Gove considered the heritage impacts of the proposed scheme, finding that harm to the settings and significance of designated heritage assets would fall into the "less than substantial" category. However, the harm to certain heritage assets, including Selfridges and Orchard House, was given very great weight. In terms of non-designated heritage assets, the loss of Orchard House was attributed substantial weight.
Regarding compliance with development plan heritage policies, there was both partial accordance and partial conflict with relevant policies, and the scheme did not fully accord with them.
Regarding policies on minimising greenhouse gases, energy, reducing waste, supporting the circular economy, and design, the proposal partially complied with some aspects of these policies but conflicted with others, especially due to the impact on designated heritage assets. The proposal was found not to fully support the transition to a low-carbon future and the reuse of existing resources, which carried moderate weight against the scheme. The embodied carbon was also considered to carry moderate weight in this particular case.
Overall, he concluded that the public benefits of the proposal would not outweigh the harm to designated heritage assets and other considerations, leading to a failure to conserve the heritage assets appropriately. The scheme did not fully comply with relevant development plan heritage policies and other sustainability-related policies.
The store in question has experienced a decline in trade due to a lack of investment in the building. It is challenging to determine whether this decline is primarily caused by the building's shortcomings or under-investment over several years; likely, both factors contribute to it. The Volterra Report supports the need for the proposed scheme, but its findings mainly align with existing policies in the development plan.
M&S argued that the building could be demolished anyway, but the likelihood of that happening without a new planning permission is doubtful. The potential for a demolition policy in WCC's next City Plan is considered, but it is given limited weight as it is still in the early stages. Concerns about setting a precedent for future developments and the impact on climate change are legitimate, and two options are presented: recommending refusal to discourage unnecessary demolition and redevelopment, or explaining the complexities of the connected buildings, making refurbishment unviable.
The Inspector favours the latter option, but acknowledges that fear of precedent could be a material consideration for the Gove to dismiss the application. Refusing the application would limit the store's expansion, contradicting recently adopted development plan policies aimed at improving Oxford Street and the surrounding areas. While there are some heritage benefits and sustainability advantages in the proposed scheme, considerable weight is given to the overall benefits that align with the development plan.
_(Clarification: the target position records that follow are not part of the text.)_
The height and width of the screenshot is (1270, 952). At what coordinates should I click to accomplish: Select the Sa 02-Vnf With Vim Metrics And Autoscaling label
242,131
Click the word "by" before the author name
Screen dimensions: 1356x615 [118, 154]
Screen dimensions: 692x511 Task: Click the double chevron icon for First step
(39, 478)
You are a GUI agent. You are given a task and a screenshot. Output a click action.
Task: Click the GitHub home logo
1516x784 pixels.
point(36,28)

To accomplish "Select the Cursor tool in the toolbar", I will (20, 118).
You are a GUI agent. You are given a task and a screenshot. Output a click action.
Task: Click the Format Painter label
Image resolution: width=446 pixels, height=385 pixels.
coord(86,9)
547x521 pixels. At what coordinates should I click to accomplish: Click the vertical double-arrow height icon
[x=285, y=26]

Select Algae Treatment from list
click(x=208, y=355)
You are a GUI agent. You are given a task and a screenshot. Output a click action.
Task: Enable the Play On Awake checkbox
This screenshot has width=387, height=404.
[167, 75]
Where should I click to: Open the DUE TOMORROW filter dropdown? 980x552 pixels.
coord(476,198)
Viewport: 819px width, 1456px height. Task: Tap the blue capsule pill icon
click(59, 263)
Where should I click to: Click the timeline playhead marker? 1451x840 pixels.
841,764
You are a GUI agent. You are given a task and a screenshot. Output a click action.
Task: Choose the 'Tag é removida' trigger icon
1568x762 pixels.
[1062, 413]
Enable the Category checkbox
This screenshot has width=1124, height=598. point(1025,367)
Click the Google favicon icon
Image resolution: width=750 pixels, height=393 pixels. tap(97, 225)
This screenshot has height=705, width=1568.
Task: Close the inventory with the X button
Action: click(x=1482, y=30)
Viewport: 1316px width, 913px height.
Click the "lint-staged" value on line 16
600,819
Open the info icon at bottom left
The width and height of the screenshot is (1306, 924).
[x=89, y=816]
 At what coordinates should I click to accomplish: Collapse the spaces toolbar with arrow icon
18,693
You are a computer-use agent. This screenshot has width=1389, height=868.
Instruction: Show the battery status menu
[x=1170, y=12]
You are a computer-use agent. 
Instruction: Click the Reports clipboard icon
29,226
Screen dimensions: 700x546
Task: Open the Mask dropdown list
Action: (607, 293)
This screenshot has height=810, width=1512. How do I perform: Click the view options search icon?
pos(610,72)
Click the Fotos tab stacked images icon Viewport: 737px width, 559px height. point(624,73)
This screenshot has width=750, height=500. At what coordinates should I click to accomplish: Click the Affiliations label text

Gove considered the Inspector's comments about the principle that reducing climate change should generally take precedence over other matters. The Secretary of State acknowledged that climate change policy is continuously evolving and that his decision on the weight given to climate change considerations is specific to this case. He also addressed the Inspector's concern about setting a precedent, stating that any future decision-makers would thoroughly consider the specific facts, development plan policy matrix, the Inspector's report, and the evidence presented in this case, making it unlikely to directly influence other cases.